__Your assignment__. Begin at the line below that holds "Where should I" and end at the line that holds "The image size is (2000, 1170).", transcribing each line exactly and skipping any picture.

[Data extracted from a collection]

§

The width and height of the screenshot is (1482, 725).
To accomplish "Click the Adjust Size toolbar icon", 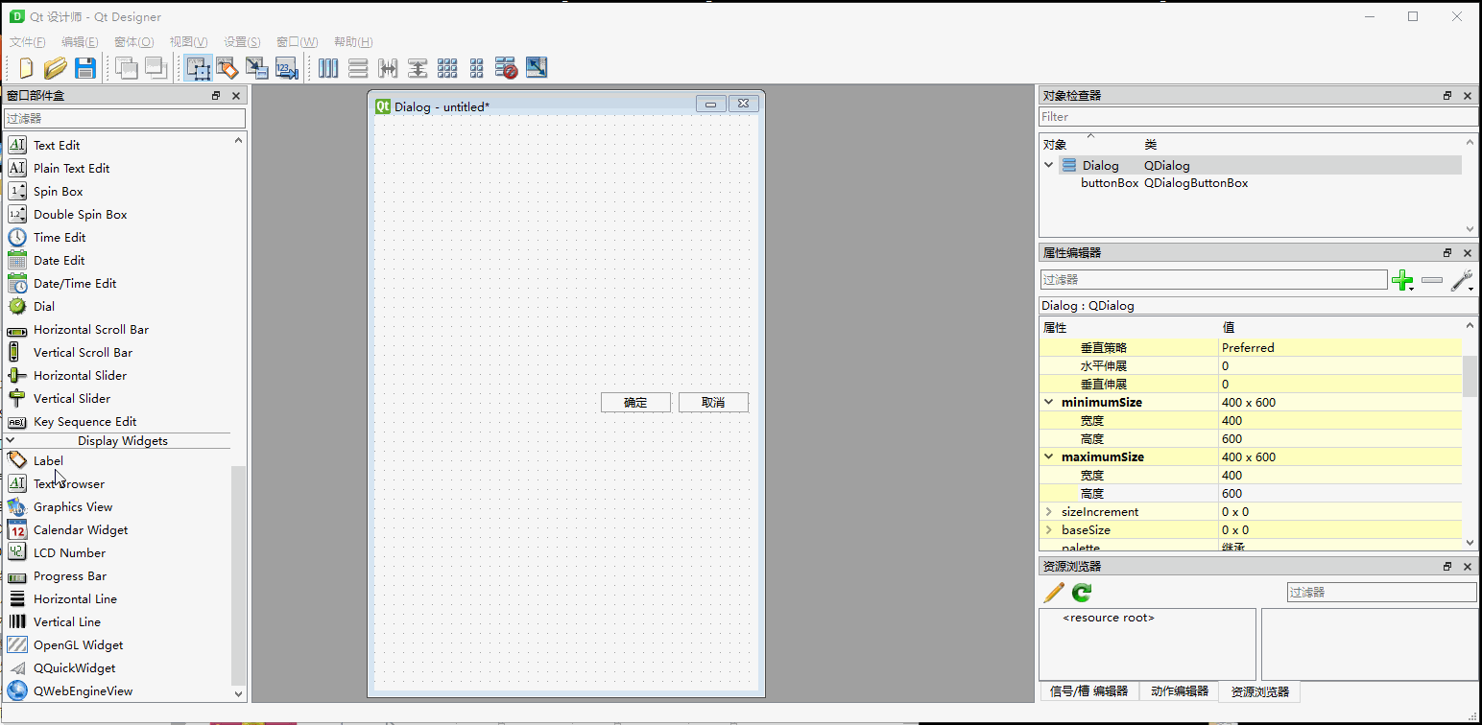I will [537, 67].
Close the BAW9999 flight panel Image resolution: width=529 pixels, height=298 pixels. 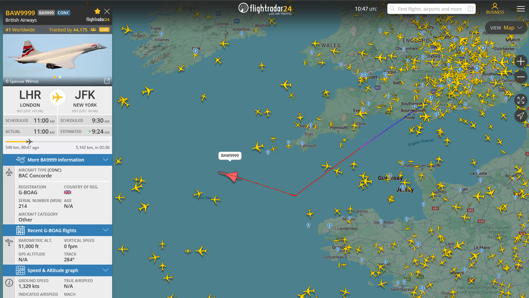coord(107,11)
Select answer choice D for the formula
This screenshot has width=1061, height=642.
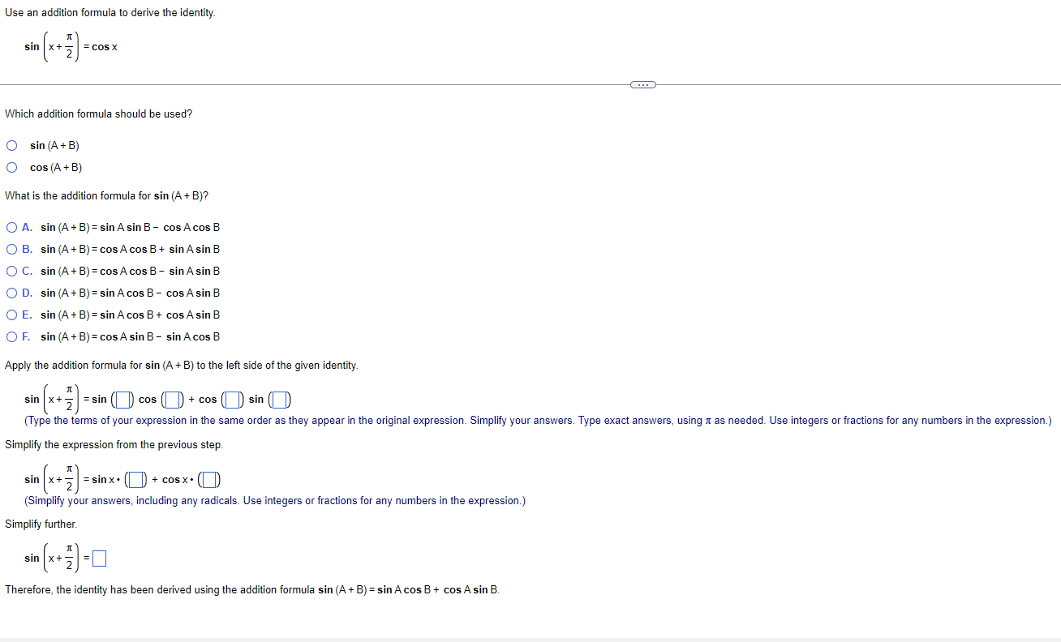(11, 293)
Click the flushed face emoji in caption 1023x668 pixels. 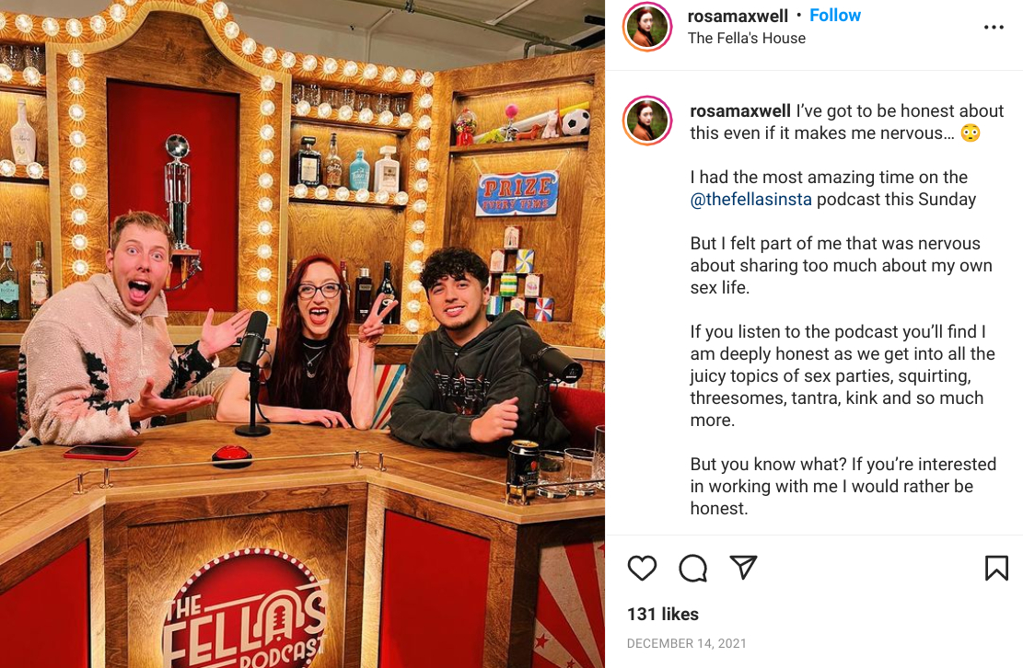pyautogui.click(x=971, y=132)
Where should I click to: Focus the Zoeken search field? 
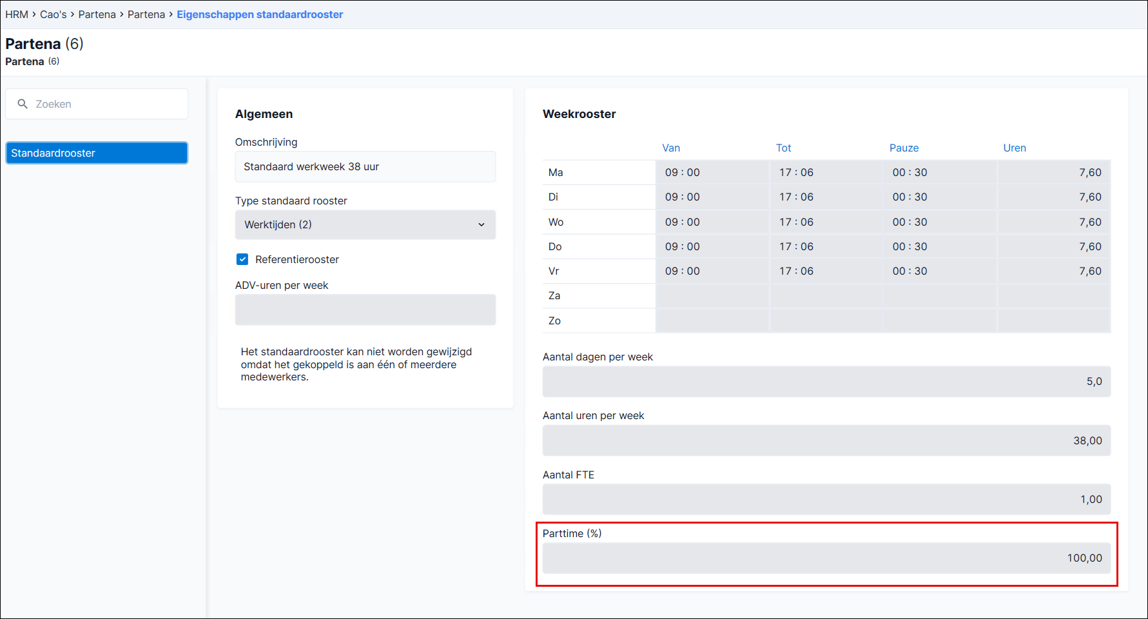click(97, 104)

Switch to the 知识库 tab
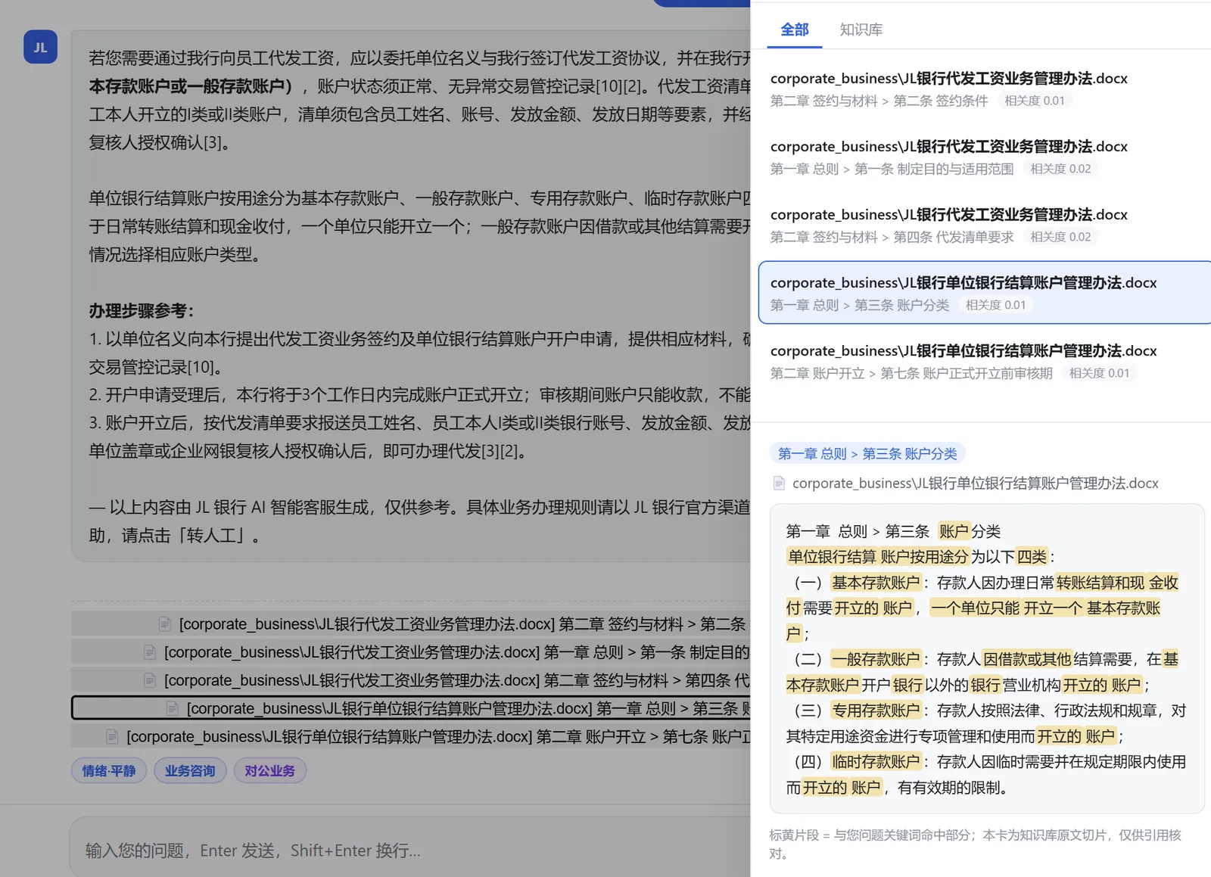tap(861, 30)
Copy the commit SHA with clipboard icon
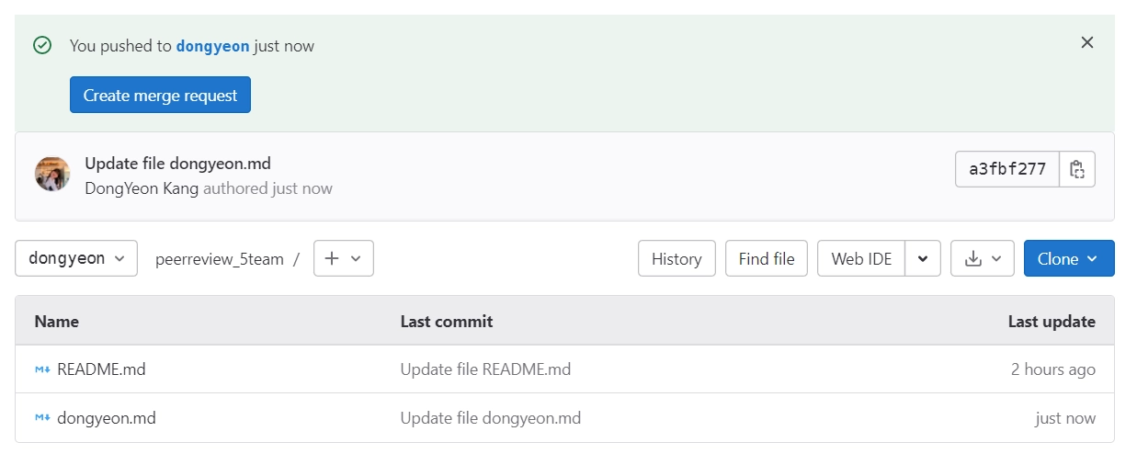Screen dimensions: 1137x454 1077,169
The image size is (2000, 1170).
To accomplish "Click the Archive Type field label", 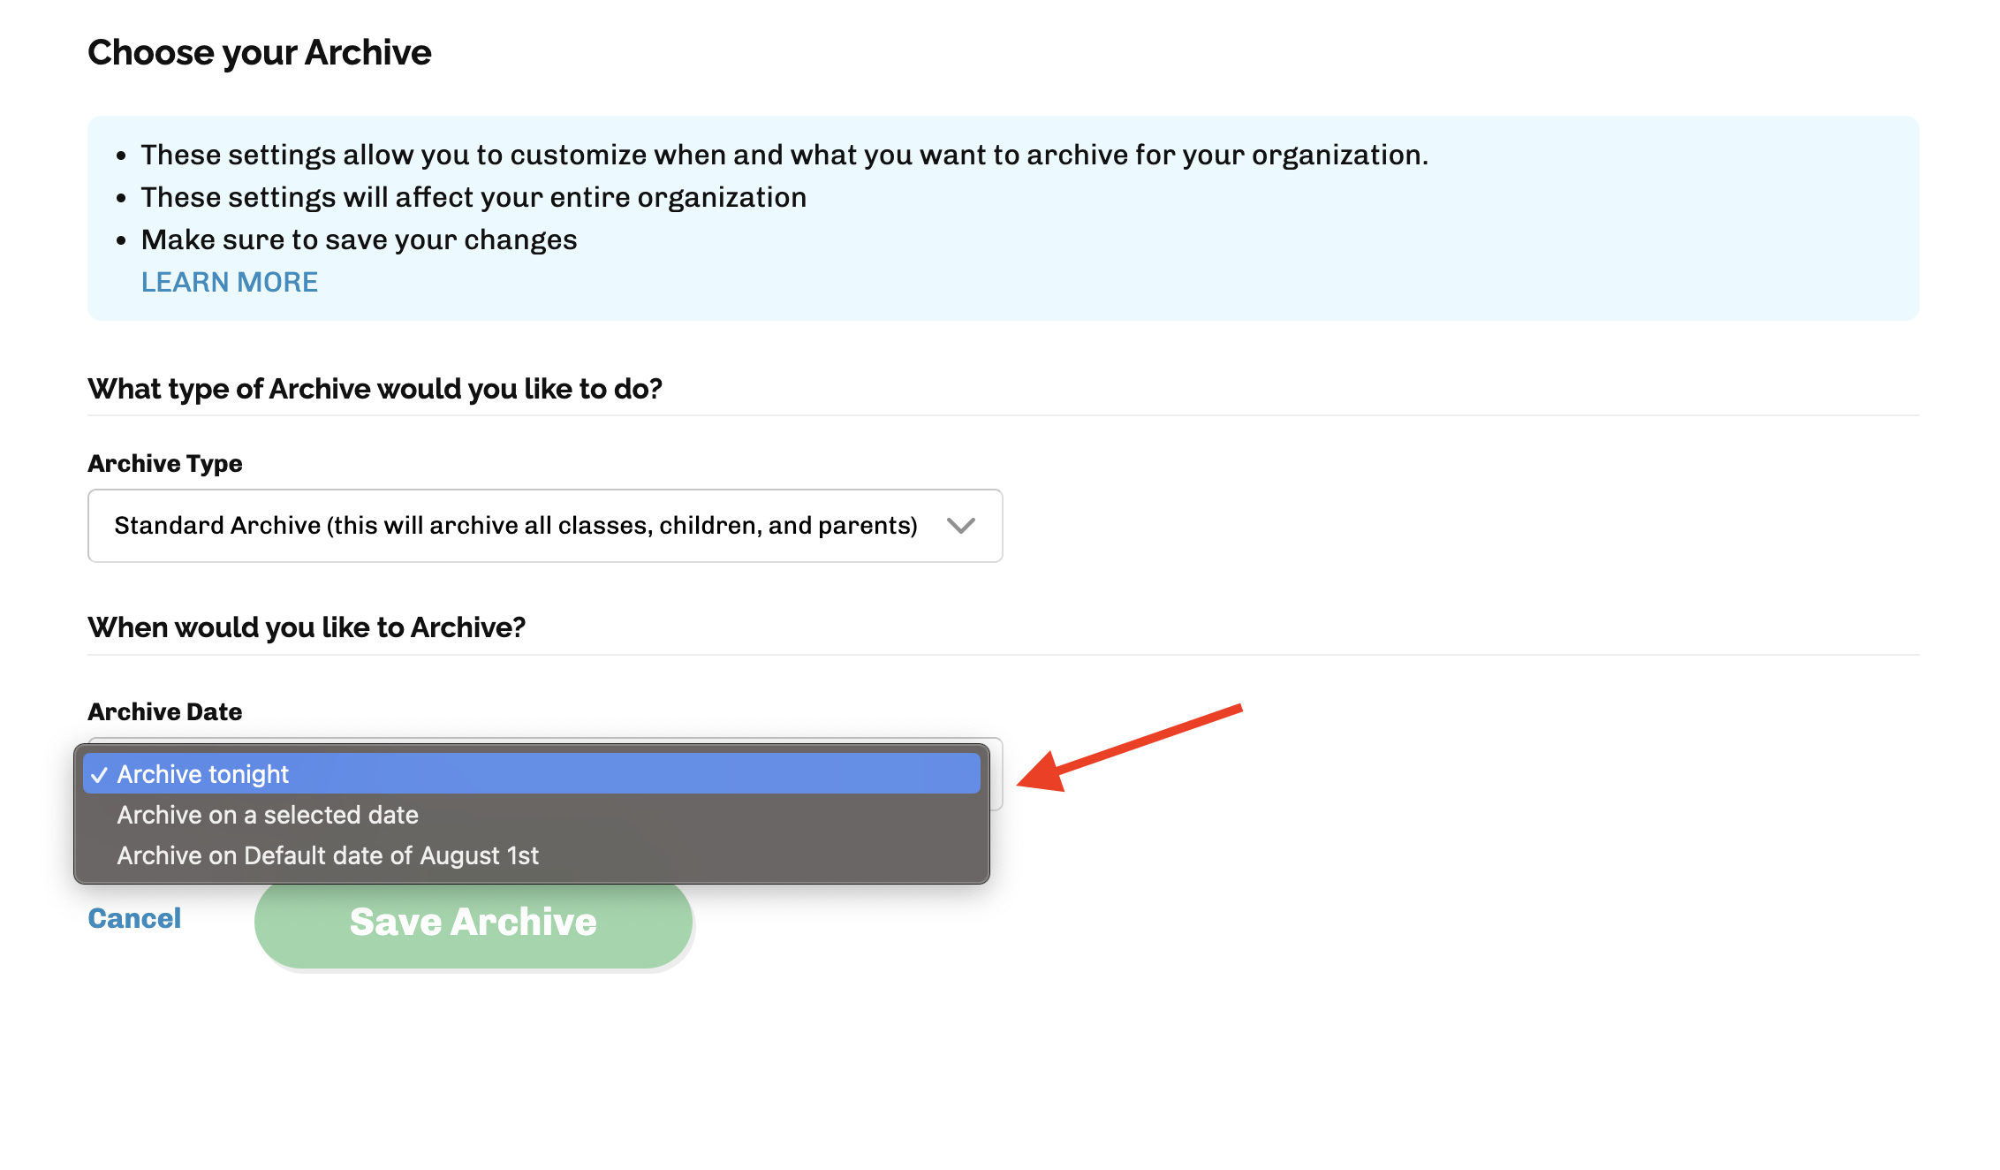I will point(164,463).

§

__Written response__.
Where should I click to: Focus the Zoeken search field? 
click(97, 104)

Switch to the 知识库 tab
tap(861, 30)
Copy the commit SHA with clipboard icon
Screen dimensions: 1137x454 1077,169
The image size is (2000, 1170).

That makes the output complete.